The book of Jesus Christ Superstar was always a problem as the show originated as double record album and turning it into a musical presented problems then and now. Act One remains a bit of a slog dramatically. In Act Two, however, things improve greatly and by the end Sheader is firing on all cylinders. The songs are the thing and all those years later – it opened on Broadway in 1971 – they are still among some of the pair's best. The Broadway director threw everything in the book at it. When it opened in London the following year it was in a far simpler, starker production and Sheader follows suit, treating it as a rock concert rather than a musical, with lots of hand-held mikes, sequins, gold body paint and coloured smoke and the cast dressed in hoodies and drab practice clothes.
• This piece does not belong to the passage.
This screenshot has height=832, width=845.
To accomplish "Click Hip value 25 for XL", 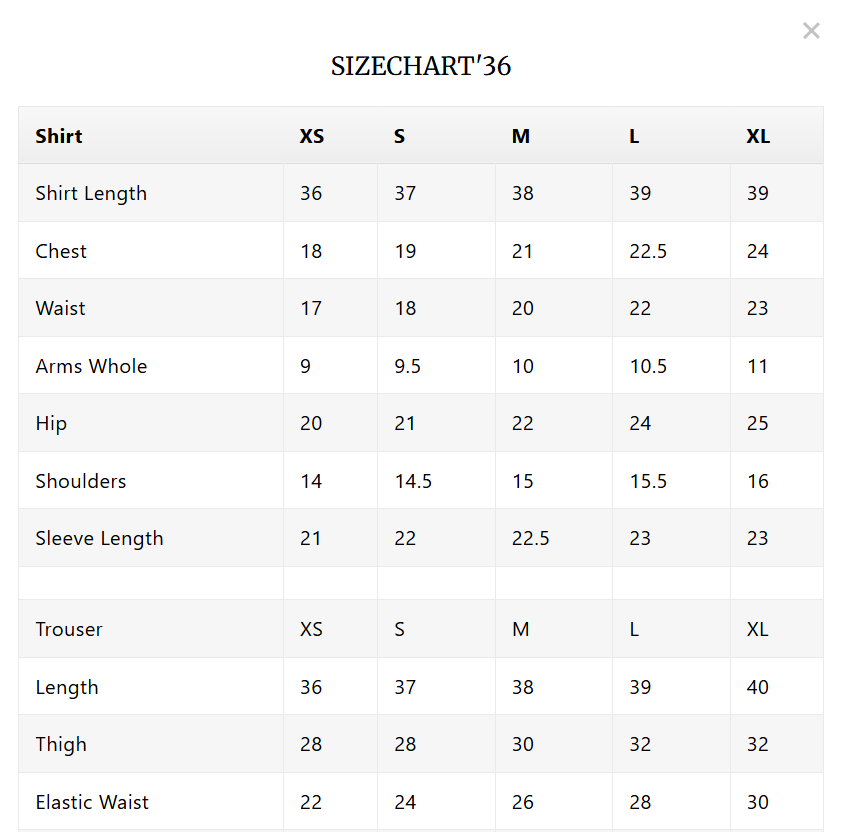I will click(x=758, y=423).
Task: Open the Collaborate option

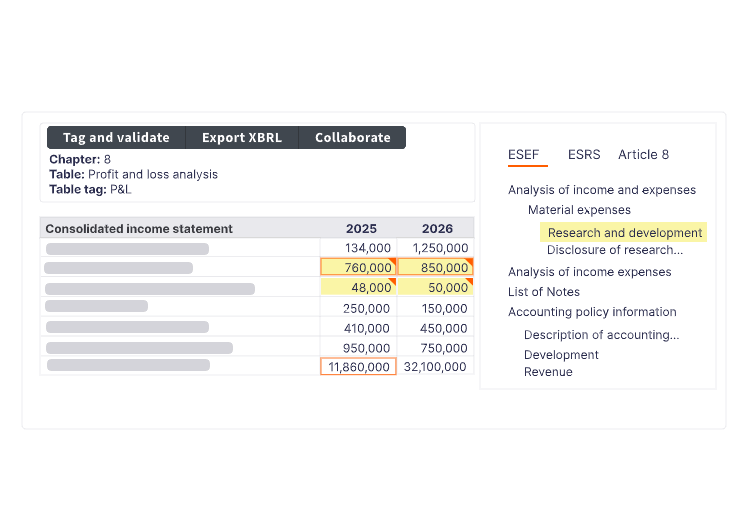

There is a hard working ensemble, a splendid high camp turn from Peter Caulfield as Herod, drowning in a vast gold lame gown and then just gold lame hot pants, and a sinister, well sung, Pilate from David Thaxton. But while he sings perfectly well, Bennett's Jesus tends to vanish into the throng, which slightly weakens the whole thing. Full justice is done to the score by a first rate band, the sound system works a treat, and the result is as good a rock concert in the park as one could wish for.